(Stored data)

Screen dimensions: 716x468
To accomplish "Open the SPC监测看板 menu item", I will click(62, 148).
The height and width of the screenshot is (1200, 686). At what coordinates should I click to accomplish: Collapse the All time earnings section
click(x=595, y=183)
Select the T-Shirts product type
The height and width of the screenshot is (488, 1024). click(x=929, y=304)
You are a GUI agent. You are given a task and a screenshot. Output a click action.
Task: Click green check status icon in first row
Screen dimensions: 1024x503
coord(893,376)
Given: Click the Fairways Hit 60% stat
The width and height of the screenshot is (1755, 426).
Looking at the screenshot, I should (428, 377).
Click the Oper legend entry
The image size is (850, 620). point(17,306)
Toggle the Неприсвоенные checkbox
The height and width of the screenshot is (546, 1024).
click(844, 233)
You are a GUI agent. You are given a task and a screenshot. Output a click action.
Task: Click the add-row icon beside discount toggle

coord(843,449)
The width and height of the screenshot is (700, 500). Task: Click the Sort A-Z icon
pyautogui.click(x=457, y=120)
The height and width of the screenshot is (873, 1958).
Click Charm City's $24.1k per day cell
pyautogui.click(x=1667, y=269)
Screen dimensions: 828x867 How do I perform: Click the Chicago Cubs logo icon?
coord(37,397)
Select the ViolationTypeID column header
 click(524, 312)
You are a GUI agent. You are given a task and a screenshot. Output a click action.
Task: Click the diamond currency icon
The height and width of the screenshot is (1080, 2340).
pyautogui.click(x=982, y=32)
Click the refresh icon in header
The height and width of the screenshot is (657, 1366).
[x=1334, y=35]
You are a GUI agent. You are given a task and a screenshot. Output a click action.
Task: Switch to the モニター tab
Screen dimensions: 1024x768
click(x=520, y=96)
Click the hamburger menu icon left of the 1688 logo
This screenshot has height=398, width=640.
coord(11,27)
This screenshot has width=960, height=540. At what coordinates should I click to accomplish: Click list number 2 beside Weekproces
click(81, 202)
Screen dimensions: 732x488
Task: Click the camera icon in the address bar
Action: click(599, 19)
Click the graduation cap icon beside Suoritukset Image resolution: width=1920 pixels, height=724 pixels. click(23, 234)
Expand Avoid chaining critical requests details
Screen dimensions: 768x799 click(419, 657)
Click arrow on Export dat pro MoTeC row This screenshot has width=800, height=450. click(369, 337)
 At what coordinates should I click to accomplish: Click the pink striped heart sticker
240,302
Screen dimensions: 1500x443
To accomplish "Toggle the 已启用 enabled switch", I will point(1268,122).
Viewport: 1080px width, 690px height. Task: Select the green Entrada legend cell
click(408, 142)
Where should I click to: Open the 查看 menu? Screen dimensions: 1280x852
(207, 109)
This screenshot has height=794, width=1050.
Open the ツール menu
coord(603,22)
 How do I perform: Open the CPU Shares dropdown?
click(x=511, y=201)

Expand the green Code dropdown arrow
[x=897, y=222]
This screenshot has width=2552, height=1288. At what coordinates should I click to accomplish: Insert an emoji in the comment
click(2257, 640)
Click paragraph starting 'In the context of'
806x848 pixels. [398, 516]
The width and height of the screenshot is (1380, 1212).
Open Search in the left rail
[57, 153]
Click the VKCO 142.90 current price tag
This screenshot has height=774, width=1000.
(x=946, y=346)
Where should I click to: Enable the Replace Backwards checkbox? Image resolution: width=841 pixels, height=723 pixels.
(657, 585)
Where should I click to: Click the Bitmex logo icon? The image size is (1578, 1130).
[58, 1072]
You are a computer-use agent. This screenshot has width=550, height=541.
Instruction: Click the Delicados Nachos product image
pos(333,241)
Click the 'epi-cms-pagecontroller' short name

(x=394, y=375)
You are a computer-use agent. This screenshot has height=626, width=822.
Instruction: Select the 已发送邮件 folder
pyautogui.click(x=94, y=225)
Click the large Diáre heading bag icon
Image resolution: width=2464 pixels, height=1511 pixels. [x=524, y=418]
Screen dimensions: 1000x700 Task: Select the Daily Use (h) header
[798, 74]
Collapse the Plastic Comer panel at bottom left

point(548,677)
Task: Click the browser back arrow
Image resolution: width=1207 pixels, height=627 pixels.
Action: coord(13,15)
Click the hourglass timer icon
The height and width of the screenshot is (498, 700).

## [TASK OBJECTIVE]
The answer must be every line from the records above that contains "will".

## [THE COMPLETED TASK]
To accomplish "Open the SPC监测看板 menu item", I will click(62, 148).
To accomplish "Toggle the 已启用 enabled switch", I will point(1268,122).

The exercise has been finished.